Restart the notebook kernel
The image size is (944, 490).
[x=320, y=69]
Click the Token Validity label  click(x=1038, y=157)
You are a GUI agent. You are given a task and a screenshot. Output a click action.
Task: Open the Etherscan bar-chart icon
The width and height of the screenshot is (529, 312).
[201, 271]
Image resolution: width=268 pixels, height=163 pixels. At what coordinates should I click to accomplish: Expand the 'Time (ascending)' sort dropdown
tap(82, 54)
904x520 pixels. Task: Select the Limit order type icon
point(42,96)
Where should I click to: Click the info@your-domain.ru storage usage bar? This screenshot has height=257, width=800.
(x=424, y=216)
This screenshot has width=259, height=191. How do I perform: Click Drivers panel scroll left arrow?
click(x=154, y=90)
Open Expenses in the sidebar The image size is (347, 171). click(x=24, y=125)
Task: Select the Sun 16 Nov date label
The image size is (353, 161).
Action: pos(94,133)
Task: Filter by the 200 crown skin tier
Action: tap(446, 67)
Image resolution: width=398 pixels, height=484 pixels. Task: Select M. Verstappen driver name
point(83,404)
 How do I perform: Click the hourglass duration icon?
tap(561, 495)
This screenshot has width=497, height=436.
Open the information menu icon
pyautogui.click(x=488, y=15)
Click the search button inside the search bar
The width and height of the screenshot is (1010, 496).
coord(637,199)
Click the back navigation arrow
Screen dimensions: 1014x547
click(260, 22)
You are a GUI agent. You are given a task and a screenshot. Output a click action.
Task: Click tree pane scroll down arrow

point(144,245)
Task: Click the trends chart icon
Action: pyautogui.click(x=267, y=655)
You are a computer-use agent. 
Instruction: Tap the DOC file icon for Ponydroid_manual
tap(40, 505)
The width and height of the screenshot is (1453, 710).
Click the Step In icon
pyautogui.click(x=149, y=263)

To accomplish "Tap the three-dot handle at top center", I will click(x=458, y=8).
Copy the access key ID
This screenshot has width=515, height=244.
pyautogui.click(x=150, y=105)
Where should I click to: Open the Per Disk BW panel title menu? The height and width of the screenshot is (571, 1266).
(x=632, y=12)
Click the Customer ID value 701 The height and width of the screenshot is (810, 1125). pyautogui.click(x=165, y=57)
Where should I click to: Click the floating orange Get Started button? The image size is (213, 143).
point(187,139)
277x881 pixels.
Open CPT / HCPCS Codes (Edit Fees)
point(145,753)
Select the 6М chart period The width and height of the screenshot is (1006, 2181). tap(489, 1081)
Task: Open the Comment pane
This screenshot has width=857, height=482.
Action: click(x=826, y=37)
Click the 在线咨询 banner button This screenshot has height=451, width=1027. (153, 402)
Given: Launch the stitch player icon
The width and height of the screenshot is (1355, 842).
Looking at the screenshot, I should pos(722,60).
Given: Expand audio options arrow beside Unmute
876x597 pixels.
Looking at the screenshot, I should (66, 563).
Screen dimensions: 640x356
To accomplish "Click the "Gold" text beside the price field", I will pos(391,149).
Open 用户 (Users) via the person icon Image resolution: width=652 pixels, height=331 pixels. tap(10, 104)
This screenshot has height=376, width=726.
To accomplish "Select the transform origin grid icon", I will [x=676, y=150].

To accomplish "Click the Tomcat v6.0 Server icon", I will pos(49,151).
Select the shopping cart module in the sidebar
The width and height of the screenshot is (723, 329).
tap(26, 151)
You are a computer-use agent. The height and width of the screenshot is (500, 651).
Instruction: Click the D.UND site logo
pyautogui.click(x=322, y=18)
■ ■ ■ ■
Instructions to follow: In the entries above, one line contains "Task: Open the Comment pane" and another contains "Given: Launch the stitch player icon". Reproduce exactly those two lines and the lines between them, nothing else.

Exercise answer:
Task: Open the Comment pane
This screenshot has width=857, height=482.
Action: click(x=826, y=37)
Click the 在线咨询 banner button This screenshot has height=451, width=1027. (153, 402)
Given: Launch the stitch player icon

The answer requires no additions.